[What you should do] Repeat the full listing that follows, word for word.

========================================

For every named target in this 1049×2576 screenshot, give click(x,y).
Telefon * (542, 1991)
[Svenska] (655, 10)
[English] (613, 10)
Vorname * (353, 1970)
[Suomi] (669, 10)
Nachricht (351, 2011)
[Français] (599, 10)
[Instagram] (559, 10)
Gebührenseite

========================================

[Output for this exercise]
For every named target in this 1049×2576 screenshot, give click(x,y).
Telefon * (542, 1991)
[Svenska] (655, 10)
[English] (613, 10)
Vorname * (353, 1970)
[Suomi] (669, 10)
Nachricht (351, 2011)
[Français] (599, 10)
[Instagram] (559, 10)
Gebührenseite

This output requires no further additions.